The Purpose and Importance of Having a Brand Strategy
There are so many reasons why you need a brand strategy, whether you are a start-up or an established business recognising the importance of a long term plan to establish a strong brand presence in your business landscape.
By developing brand strategy, a business defines and puts in place a plan for creating, building a brand to be wholly resonant with the capacity to connect and engage the business’ the emotions and needs of the target audience, through discovering and harnessing its purpose, formulating and underpinning a certain perception in their minds, linked to the business’ tangible and intrinsic qualities as perceived in the products, services or both and its delivery and discover a path to defining, delineating and owning a position in the mind of their target audience. The promises and personality evinced through these elements are also indispensable anchors to the brand that the work of defining brand strategy for your business seeks to realise and establish.
The purpose therefore of defining a brand strategy is to encode the plans and processes to enable the business to be differentiated and successfully compete, grow and be sustainable over time. It should drive how the business operates, how it sounds and presents, enable clarity of its purpose in its practices.
Bridging the Strategy-Operations gap
A well-defined brand strategy provides a powerful basis for building the brand and it takes work and it takes time. It requires range and control. It is important when solving short term problems, like undertaking a business or technology transformation, that the long-term goals and drivers of the brand strategy are not lost, squandered or ignored.
As with all strategic vehicles, the brand strategy may sit uneasily with the tactics driven activities the business will undertake within marketing, IT and operationally focused improvements that require project management and analysis, leading frequently to a phenomenon I call ‘ solving in siloes’ which has the tragic net effect of eroding the brand’s strategic imperatives.

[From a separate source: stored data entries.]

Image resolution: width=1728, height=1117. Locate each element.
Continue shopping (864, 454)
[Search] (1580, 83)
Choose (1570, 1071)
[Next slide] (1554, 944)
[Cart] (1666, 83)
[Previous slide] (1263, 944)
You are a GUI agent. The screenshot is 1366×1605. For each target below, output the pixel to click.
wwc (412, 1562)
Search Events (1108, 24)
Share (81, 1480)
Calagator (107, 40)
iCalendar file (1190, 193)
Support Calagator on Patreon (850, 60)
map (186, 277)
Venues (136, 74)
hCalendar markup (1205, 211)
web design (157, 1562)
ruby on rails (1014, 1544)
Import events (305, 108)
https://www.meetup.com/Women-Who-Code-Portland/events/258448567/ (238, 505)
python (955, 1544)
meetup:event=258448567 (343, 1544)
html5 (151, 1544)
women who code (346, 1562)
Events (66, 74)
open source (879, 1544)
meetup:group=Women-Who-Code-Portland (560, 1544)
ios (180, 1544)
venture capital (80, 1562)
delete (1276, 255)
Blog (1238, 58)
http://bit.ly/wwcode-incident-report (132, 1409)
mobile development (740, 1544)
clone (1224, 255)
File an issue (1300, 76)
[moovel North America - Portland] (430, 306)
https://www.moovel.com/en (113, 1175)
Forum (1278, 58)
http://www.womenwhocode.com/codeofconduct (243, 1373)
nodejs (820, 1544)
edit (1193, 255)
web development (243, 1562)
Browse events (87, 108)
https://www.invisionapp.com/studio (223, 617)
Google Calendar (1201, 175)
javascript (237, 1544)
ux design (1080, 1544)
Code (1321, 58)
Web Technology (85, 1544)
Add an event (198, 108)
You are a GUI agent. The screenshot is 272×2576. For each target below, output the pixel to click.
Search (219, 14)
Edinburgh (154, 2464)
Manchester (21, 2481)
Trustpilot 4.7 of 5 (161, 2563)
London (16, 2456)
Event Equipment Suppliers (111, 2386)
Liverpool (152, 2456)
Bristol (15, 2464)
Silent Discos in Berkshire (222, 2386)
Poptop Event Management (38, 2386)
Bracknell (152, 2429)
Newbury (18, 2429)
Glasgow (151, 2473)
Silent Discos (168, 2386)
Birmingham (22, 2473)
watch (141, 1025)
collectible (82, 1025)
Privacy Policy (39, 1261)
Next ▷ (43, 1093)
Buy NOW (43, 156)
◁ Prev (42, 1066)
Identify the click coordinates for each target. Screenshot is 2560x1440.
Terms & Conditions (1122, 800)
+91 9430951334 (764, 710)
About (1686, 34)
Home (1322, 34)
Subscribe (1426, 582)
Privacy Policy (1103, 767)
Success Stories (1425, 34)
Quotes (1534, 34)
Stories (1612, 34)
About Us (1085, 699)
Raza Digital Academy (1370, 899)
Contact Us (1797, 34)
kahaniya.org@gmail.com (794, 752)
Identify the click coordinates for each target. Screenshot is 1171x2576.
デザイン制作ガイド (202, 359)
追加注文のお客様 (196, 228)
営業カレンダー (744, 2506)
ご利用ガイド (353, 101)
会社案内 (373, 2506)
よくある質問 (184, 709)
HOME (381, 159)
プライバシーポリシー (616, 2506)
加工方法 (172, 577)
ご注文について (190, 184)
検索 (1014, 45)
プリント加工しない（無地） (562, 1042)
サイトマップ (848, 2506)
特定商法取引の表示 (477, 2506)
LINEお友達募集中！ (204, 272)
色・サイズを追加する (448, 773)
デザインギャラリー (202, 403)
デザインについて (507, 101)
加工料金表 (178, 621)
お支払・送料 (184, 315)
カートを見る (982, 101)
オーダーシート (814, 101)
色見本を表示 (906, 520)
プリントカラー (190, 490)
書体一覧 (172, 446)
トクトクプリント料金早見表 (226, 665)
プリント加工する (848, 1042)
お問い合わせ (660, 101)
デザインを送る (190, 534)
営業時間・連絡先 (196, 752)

This especially important when the brand is seeking growth or has acquired what will amount to sub-brands that may need to be subsumed under a Masterbrand if the risks of cannibalisation can be mitigated.
What Brand Strategy is Not and the Pivotal Role of Research
Brand strategy is NOT your branding collateral- getting your logo and slogan together does not cover it. Brand strategy and the work that it is based upon should ideally lead your branding or rebranding efforts because it should be based on research, on data, on feedback from the kind of people you hope to influence to like and buy into your brand. First, you must get into their minds and let your strategy be driven and dictated by them.
Once this research has been undertaken and a greater understanding of the customer are obtained, the brand’s story and primary message can be crafted upon which your marketing campaigns can be based.
Defining strategy helps to discover who your customers are, help to define what your business goals are and what your brand’s purpose should be. Knowing these makes your messaging far more compelling because you are speaking exactly what they want to hear directly to the very people who need to hear it. It’s powerful.
Interestingly enough, the brand strategy also can and should define your business culture and employee experience.
Brand strategy helps determine the sentiment you should aim for when defining the brand experience to ensure that it is end to end, that the components that build and assure it and shored up, reflected and echoed across all parts of the business, for the purpose to remain authentic and borne out. This makes it so important that in any initiative of note within the organisation, the brand strategic objectives of the business are always kept in focus.
Brand Strategy as Story
Aspirational branding, strong branding effective branding all have this one thing in common. They depend on and are built around the story and take time, research, data to flesh out the inputs to the components of that story. The story needs to move people. It needs to inspire them and give them a belief system around which their entire experience with your company revolves.
Your story is the big idea that encapsulates your purpose, promise and perception, and from which your messages, personality and marketing campaigns are derived. The story your strategy makes must make and strengthen the connective tissue between your brand’s messaging that elicits the emotions and beliefs in your customers that you want.
The purpose of branding ultimately is recognisability and recall-ability both of which depend on some factors that denote remarkability – characteristics that do not rise off just a 2-dimensional flat logo anchored to no big ideas and no great story.